"""

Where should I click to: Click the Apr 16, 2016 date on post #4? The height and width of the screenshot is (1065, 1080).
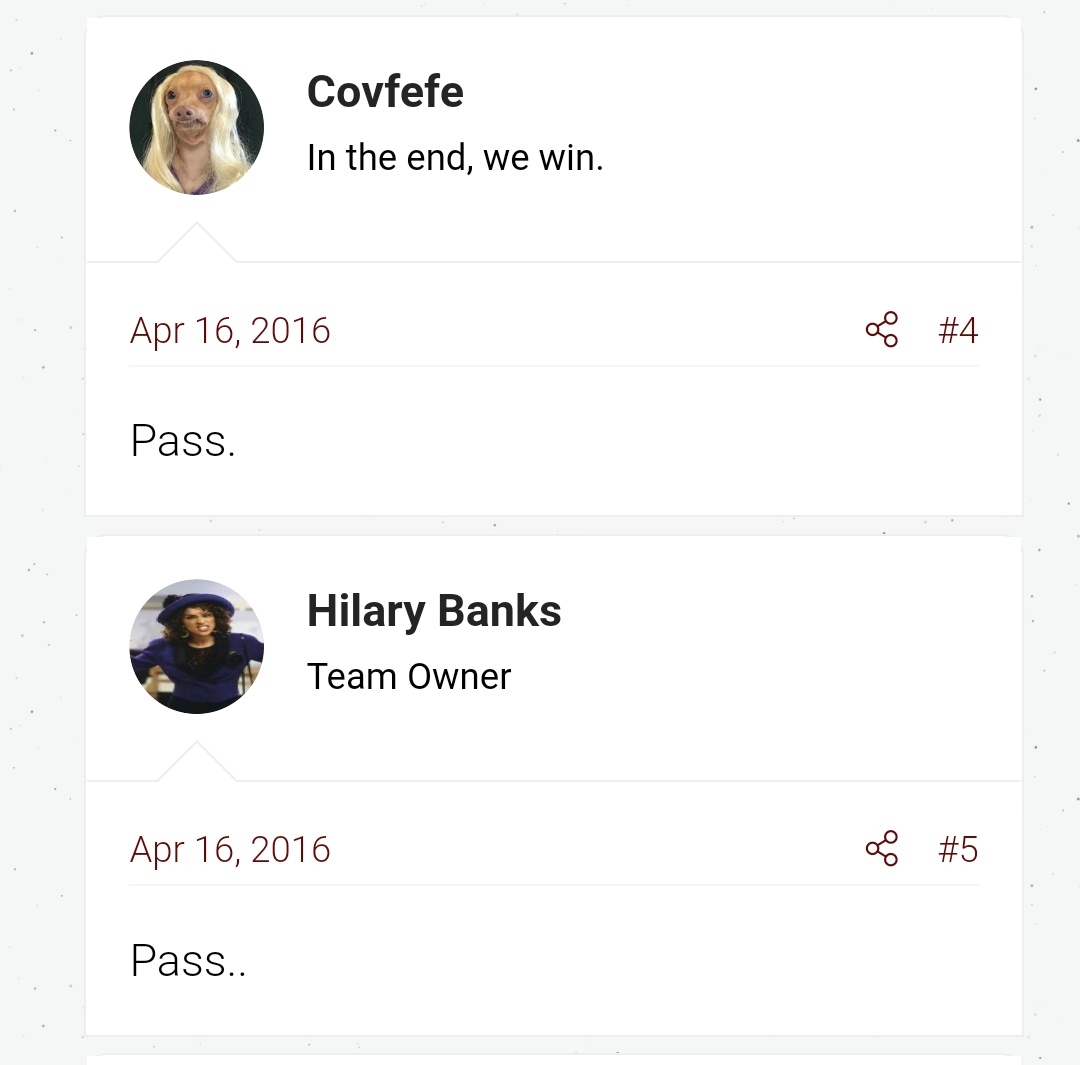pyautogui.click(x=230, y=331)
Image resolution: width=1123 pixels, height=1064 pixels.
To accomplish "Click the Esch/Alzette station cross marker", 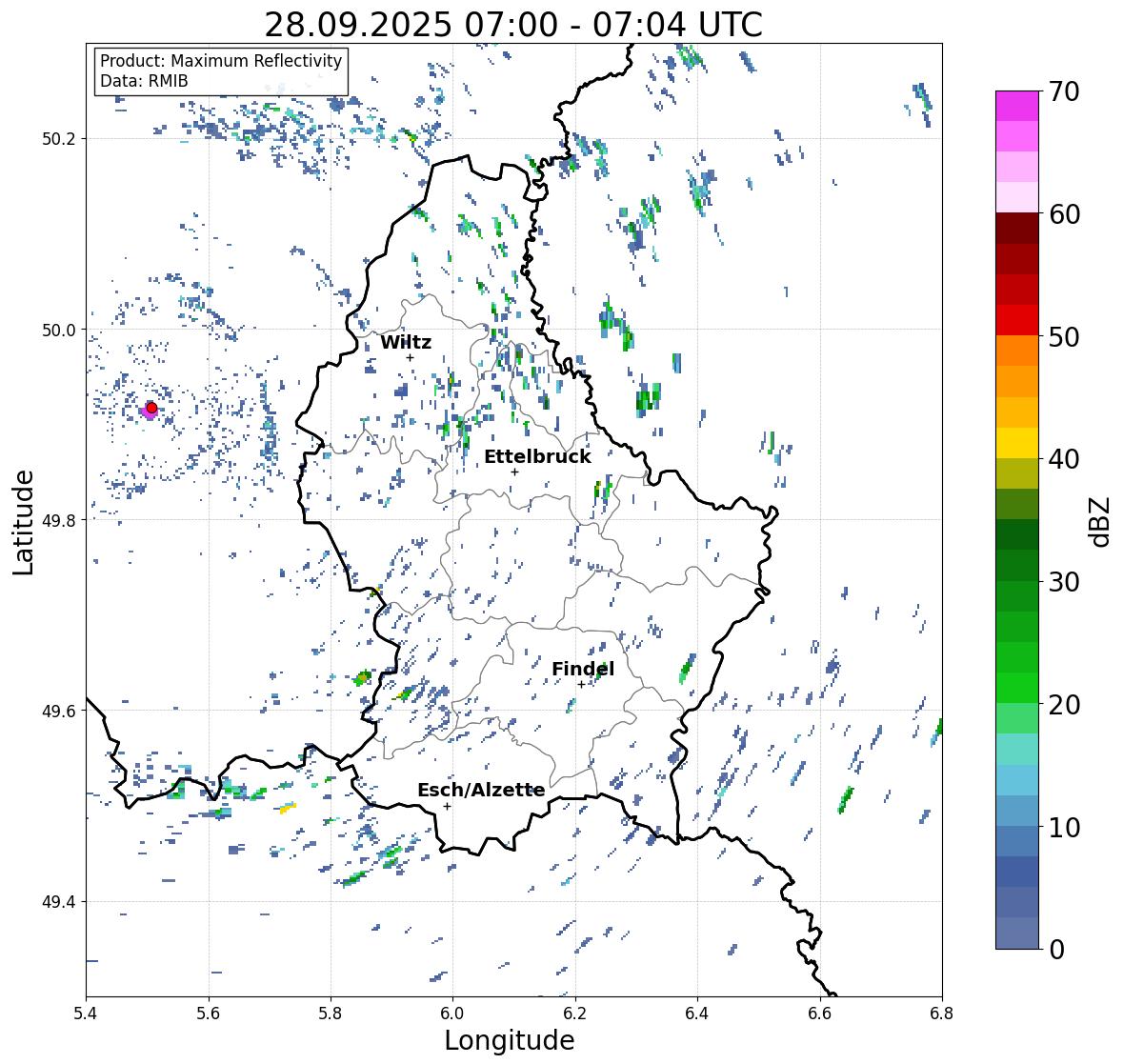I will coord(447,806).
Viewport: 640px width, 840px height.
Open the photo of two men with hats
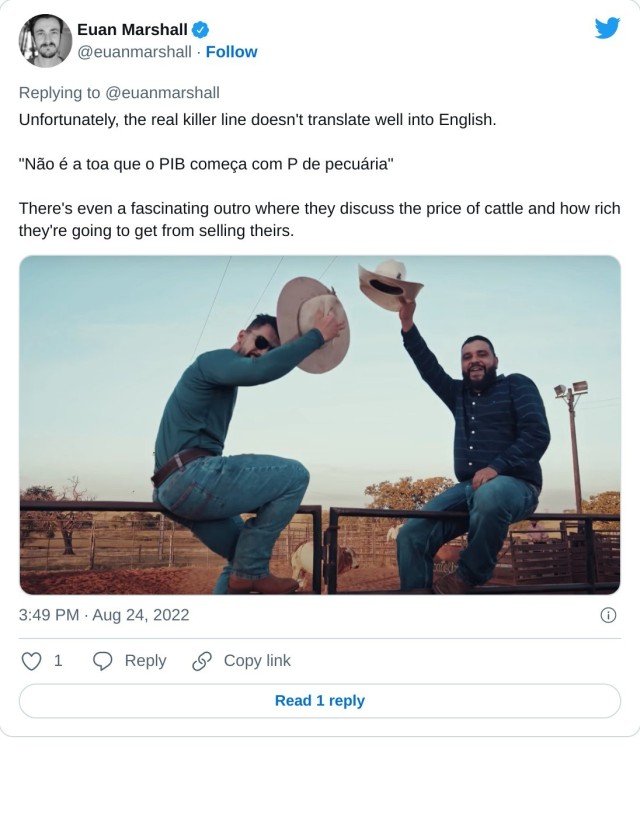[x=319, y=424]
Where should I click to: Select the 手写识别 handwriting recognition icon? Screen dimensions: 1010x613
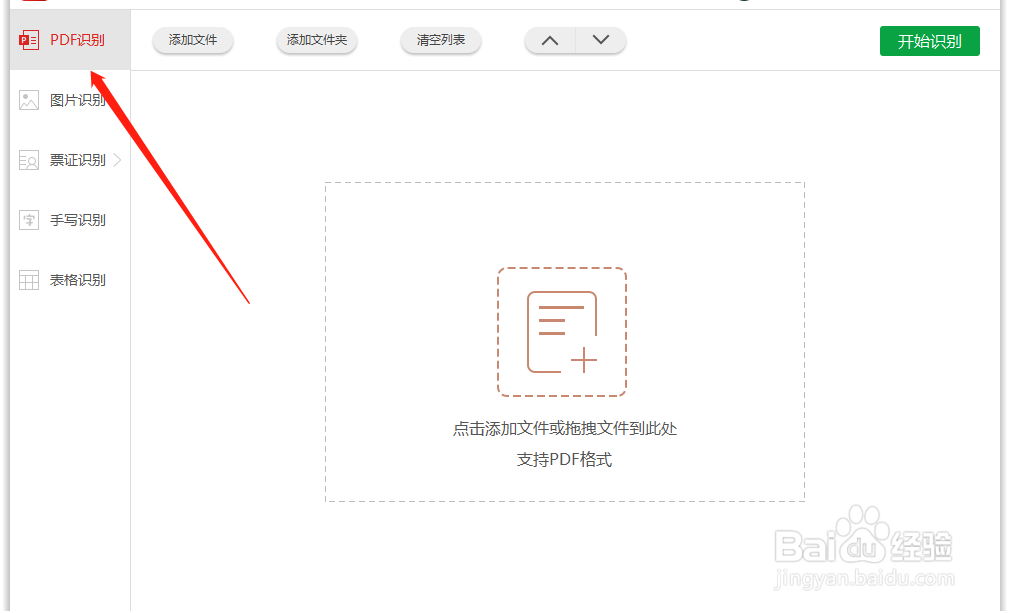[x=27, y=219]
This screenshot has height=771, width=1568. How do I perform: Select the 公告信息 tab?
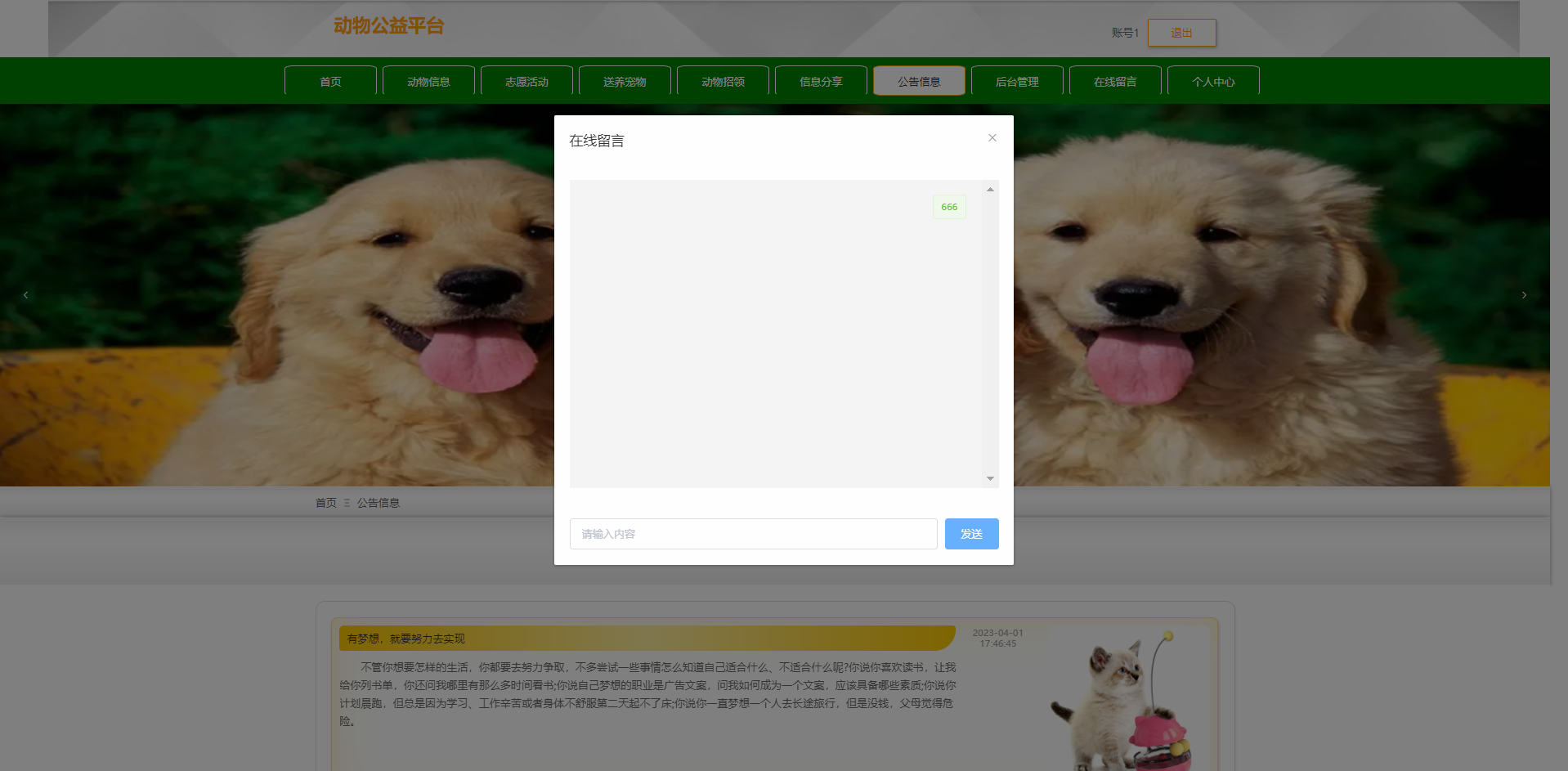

"""

### Task brief
Report how many lines of the data above contain the string "Select", with case counting. Reply with the number only.

### Response below
2